WORK INSTRUCTIONS → Lay out every line of the entries below as a Markdown table with two columns, Row and Line. Number the rows in order and omit blank lines.

RECORD EXCERPTS →

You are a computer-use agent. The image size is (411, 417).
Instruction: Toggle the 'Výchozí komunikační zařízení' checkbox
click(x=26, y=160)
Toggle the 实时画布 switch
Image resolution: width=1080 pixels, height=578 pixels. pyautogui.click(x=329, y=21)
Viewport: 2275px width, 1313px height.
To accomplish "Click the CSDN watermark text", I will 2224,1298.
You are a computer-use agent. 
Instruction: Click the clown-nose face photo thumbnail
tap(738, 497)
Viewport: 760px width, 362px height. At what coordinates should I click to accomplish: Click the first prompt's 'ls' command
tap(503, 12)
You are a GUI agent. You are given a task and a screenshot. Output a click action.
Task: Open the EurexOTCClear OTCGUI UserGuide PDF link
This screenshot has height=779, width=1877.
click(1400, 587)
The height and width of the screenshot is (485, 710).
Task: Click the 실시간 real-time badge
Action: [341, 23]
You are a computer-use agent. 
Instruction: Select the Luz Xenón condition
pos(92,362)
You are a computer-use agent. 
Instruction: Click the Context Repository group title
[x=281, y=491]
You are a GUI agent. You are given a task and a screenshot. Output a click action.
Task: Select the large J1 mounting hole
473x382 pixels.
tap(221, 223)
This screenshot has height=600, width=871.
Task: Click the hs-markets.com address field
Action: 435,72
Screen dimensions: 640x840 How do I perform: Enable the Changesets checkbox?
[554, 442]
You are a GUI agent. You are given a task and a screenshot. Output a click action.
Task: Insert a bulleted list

WRITTEN ANSWER →
| Row | Line |
|---|---|
| 1 | You are a computer-use agent. The image size is (411, 417). |
| 2 | Instruction: Toggle the 'Výchozí komunikační zařízení' checkbox |
| 3 | click(x=26, y=160) |
| 4 | Toggle the 实时画布 switch |
| 5 | Image resolution: width=1080 pixels, height=578 pixels. pyautogui.click(x=329, y=21) |
| 6 | Viewport: 2275px width, 1313px height. |
| 7 | To accomplish "Click the CSDN watermark text", I will 2224,1298. |
| 8 | You are a computer-use agent.  |
| 9 | Instruction: Click the clown-nose face photo thumbnail |
| 10 | tap(738, 497) |
| 11 | Viewport: 760px width, 362px height. At what coordinates should I click to accomplish: Click the first prompt's 'ls' command |
| 12 | tap(503, 12) |
| 13 | You are a GUI agent. You are given a task and a screenshot. Output a click action. |
| 14 | Task: Open the EurexOTCClear OTCGUI UserGuide PDF link |
| 15 | This screenshot has height=779, width=1877. |
| 16 | click(1400, 587) |
| 17 | The height and width of the screenshot is (485, 710). |
| 18 | Task: Click the 실시간 real-time badge |
| 19 | Action: [341, 23] |
| 20 | You are a computer-use agent.  |
| 21 | Instruction: Select the Luz Xenón condition |
| 22 | pos(92,362) |
| 23 | You are a computer-use agent.  |
| 24 | Instruction: Click the Context Repository group title |
| 25 | [x=281, y=491] |
| 26 | You are a GUI agent. You are given a task and a screenshot. Output a click action. |
| 27 | Task: Select the large J1 mounting hole |
| 28 | 473x382 pixels. |
| 29 | tap(221, 223) |
| 30 | This screenshot has height=600, width=871. |
| 31 | Task: Click the hs-markets.com address field |
| 32 | Action: 435,72 |
| 33 | Screen dimensions: 640x840 How do I perform: Enable the Changesets checkbox? |
| 34 | [554, 442] |
| 35 | You are a GUI agent. You are given a task and a screenshot. Output a click action. |
| 36 | Task: Insert a bulleted list |